Requer esforços de forças nunca temos...
É como medir a passagem dos dias
Pela quantidade de dores que suportamos,
Sendo que, às vezes, estamos frágeis demais,
Até para os cálculos mais simples.
Não posso, não podes, não podemos...
Agora, não! Que tal depois?
Não mais! Não podemos saber, dizer quando,
Quando novamente voltaremos a crer.
"Aquilo que não nos mata, nos fortalece..."
Não sei em quê pensava Nietzsche,
Quando afirmou, ensandecido, que podíamos, sim,
Nos adaptar a impropérios, a dores.
"É quando nosso orgulho acaba de ser ferido
Que é mais difícil ferir nossa vaidade."
Palavras dele... Fundamentemos?
Não, não sei quando deixaremos de chorar.

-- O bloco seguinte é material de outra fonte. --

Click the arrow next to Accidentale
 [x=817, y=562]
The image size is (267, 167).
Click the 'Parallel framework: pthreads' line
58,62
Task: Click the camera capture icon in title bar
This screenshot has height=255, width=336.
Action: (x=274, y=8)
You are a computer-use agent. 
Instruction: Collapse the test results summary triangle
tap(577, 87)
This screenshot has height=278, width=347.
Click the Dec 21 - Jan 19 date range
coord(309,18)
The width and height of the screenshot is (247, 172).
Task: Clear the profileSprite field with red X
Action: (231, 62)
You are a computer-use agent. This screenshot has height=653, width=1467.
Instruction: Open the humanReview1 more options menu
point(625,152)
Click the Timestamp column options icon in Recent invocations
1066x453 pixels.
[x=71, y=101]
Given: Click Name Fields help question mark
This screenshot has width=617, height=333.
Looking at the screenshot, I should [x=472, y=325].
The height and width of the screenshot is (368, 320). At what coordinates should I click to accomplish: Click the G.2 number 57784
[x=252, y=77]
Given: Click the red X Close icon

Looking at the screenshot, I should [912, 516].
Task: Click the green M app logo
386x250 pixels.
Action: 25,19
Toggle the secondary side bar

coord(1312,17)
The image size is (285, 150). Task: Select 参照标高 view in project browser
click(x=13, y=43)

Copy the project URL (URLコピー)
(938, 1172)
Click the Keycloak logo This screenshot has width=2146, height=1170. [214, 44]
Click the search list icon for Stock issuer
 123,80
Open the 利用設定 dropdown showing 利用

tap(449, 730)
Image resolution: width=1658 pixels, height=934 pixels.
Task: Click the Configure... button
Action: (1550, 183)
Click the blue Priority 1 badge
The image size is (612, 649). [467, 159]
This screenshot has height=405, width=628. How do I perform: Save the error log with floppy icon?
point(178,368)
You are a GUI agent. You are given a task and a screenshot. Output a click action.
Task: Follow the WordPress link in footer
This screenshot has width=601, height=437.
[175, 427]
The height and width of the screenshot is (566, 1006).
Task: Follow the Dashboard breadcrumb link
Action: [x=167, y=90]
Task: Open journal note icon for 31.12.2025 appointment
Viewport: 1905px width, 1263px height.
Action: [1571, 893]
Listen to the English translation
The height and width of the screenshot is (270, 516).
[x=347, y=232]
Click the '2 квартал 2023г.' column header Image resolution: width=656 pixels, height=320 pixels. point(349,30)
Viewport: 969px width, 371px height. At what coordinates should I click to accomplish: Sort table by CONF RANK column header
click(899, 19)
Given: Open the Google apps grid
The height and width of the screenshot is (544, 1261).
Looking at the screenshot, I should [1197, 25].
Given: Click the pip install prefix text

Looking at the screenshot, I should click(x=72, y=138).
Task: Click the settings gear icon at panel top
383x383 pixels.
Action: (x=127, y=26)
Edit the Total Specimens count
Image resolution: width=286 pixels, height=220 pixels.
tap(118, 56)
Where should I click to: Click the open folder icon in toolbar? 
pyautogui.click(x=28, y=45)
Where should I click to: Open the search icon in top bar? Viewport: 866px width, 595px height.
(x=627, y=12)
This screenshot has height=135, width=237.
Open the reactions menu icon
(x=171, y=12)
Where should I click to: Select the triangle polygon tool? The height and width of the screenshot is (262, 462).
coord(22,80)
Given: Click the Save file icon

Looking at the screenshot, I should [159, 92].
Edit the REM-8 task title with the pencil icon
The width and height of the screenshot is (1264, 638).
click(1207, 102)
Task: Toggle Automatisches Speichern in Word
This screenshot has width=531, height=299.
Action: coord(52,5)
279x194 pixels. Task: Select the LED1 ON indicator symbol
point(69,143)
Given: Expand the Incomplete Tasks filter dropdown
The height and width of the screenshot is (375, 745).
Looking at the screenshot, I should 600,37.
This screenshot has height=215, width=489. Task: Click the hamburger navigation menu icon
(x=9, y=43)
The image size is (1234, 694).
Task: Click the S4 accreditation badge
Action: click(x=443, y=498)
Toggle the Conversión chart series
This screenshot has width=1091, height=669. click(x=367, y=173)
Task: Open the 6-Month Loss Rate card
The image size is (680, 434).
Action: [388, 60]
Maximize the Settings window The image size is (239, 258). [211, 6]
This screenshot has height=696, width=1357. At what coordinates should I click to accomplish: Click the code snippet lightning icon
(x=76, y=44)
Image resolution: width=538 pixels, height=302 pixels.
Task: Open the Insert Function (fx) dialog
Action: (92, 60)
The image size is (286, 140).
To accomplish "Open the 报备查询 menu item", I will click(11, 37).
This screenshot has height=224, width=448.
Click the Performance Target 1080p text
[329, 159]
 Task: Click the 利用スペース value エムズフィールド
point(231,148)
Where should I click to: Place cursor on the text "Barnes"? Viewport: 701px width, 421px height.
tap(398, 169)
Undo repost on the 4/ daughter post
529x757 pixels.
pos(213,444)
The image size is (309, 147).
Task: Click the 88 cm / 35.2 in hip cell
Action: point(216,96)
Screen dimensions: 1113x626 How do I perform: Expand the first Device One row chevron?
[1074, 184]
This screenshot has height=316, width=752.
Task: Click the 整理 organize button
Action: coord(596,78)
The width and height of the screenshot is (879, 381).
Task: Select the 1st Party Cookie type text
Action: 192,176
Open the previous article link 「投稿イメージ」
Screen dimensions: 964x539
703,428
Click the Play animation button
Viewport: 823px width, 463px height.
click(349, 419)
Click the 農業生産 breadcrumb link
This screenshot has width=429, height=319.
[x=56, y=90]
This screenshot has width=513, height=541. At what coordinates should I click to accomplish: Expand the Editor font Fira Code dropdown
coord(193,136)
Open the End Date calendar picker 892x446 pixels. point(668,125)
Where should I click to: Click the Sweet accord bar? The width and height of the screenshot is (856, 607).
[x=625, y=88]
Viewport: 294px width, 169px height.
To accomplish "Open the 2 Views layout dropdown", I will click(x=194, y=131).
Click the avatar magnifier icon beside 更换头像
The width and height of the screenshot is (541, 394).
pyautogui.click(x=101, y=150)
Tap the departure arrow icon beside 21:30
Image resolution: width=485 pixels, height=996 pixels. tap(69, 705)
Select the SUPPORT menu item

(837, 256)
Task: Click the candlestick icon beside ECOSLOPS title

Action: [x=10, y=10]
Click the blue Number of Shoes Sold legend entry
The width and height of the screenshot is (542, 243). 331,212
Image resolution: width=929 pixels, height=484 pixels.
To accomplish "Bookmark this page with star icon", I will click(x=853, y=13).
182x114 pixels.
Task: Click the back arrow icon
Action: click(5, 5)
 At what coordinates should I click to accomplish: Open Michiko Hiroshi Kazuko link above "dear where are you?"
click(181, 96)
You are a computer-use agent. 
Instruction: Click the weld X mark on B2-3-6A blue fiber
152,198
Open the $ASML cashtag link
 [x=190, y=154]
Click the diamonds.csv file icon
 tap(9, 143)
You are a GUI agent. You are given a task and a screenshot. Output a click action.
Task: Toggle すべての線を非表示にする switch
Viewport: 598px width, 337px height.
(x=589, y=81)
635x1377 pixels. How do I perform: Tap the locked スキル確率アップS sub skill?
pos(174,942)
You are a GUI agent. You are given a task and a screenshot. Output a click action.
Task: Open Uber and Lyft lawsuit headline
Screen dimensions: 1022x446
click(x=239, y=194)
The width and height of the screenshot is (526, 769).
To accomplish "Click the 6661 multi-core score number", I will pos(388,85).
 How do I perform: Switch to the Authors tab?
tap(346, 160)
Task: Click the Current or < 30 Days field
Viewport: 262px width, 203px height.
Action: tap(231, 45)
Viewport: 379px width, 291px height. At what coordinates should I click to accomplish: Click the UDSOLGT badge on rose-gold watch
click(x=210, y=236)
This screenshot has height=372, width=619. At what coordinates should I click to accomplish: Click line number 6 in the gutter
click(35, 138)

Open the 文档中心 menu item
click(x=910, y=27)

A tristeza até que me cai bem.
Evita que eu me empolgue demais,
E, daí, sofra dobrado, desnecessariamente.
Como não podemos medir o sofrimento,
Também não podemos precisar até quando,
Até quando teremos que sofrer
Até que chegue o esquecimento.
As lembranças nos alimentam a vida,
Só o esquecimento, porém, a torna suportável.
Não posso prever até quando irei sofrer por ti...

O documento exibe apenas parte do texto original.